Suther makes a version of this point when he says that Barthes’ refusal of “authorial intention” involved not only the death of the author but the death of the reader and even of the text since without
the idea of readerly responsibility that the idea of authorial intention presupposes, what a work means is whatever it is taken to mean. … If a work means whatever one takes it to, then there is nothing to which one bears any responsibility. If the author dies and there is … no determinate meaning about which we can be right or wrong, then the reader dies—because there is no one to occupy the recognitive position defined by responsibility to such a determinate meaning about which we can be right or wrong. (TM, 280)

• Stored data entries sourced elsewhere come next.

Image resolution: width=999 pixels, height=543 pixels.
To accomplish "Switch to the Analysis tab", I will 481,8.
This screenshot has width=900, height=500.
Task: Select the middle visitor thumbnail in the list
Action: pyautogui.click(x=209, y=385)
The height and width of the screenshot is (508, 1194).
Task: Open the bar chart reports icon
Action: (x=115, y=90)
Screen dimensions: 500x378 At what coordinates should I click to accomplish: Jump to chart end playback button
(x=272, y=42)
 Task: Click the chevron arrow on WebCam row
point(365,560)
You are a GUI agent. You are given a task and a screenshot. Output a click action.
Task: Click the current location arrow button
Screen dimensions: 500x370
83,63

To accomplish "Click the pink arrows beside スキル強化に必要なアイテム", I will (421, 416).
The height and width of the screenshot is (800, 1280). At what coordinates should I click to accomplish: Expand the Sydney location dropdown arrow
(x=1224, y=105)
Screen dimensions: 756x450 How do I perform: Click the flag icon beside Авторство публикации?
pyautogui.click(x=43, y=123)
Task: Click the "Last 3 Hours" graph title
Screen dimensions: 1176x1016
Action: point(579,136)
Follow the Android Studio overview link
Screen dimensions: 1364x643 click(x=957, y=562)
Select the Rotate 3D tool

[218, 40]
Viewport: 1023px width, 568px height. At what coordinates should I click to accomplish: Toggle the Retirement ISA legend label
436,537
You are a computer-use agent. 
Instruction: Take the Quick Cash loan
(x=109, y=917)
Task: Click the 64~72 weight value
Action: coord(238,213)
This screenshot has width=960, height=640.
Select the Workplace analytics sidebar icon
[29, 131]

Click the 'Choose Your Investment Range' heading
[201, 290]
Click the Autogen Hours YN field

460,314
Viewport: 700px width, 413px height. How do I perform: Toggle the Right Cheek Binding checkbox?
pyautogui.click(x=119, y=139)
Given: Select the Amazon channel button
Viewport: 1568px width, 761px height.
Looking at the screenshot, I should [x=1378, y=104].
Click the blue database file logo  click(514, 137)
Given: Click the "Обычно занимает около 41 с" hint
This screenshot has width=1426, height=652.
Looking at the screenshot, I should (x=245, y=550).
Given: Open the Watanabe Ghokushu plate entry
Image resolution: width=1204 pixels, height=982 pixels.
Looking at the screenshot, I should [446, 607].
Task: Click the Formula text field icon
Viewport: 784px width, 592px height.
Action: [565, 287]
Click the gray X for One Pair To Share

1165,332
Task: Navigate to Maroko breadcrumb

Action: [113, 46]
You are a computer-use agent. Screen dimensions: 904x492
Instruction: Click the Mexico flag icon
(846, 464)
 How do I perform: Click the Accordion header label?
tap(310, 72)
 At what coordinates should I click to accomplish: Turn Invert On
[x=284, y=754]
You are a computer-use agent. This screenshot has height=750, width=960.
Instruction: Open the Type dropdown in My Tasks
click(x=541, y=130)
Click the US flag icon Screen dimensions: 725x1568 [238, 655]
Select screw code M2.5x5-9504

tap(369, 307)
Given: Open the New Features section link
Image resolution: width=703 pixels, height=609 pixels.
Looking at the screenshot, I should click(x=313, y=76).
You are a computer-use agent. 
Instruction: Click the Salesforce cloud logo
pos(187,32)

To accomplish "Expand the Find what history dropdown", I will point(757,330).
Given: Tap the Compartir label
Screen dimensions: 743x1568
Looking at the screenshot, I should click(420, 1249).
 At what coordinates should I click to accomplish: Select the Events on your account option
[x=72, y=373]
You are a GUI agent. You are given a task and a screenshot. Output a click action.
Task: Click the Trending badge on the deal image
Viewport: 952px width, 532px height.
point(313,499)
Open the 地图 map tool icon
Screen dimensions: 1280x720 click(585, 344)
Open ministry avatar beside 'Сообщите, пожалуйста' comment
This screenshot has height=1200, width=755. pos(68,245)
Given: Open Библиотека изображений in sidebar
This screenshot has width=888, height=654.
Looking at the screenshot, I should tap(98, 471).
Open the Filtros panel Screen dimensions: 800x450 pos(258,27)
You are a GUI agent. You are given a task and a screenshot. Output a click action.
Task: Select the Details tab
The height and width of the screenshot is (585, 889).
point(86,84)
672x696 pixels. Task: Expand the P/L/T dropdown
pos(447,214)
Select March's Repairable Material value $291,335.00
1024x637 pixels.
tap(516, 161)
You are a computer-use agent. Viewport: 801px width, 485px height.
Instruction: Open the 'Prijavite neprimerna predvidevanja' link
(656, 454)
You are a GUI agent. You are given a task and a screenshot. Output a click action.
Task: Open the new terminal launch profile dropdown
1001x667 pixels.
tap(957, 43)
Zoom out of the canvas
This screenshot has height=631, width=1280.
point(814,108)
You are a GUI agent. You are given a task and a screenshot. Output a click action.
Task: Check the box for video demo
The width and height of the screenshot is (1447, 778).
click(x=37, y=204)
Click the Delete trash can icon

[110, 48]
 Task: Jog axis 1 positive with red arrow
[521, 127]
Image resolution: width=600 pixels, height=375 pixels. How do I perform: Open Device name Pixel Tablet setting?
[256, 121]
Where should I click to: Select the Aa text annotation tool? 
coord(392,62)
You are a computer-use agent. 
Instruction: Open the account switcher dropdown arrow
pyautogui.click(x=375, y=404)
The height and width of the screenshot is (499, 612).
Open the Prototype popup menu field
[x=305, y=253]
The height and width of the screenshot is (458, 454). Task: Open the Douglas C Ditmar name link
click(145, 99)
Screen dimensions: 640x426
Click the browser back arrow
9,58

Suther here usefully runs through one of the criticisms of the idea that the author’s intention can be dispensed with by an interpreter: if the author’s intention is not the object of interpretation, then there can be no right or wrong interpretations because there is nothing to be right or wrong about,7 and if there is nothing to be right or wrong about—if the work just means what a reader takes it to mean—then the reader is not actually reading a text, just reporting his reaction to it. Hence there can be no such thing as agreement (responding in the same way is not agreeing) or disagreement (responding differently is not disagreeing). So, the problem with the death of the author is not that it threatens our ability to get true interpretations or that it elevates the reader but that it makes reading disappear and makes all the activities that go with understanding what someone has written (or said)—really all the activities that go with any use of language, which is to say, language itself—literally incomprehensible: we have no account of what understanding or misunderstanding a text would be. The proper form of the old war cry “all readings are misreadings” would actually be “there are no such things as readings.” In the terms that Suther picks up from the post-Sellars tradition in American philosophy, the space of reasons is replaced by the space of causes.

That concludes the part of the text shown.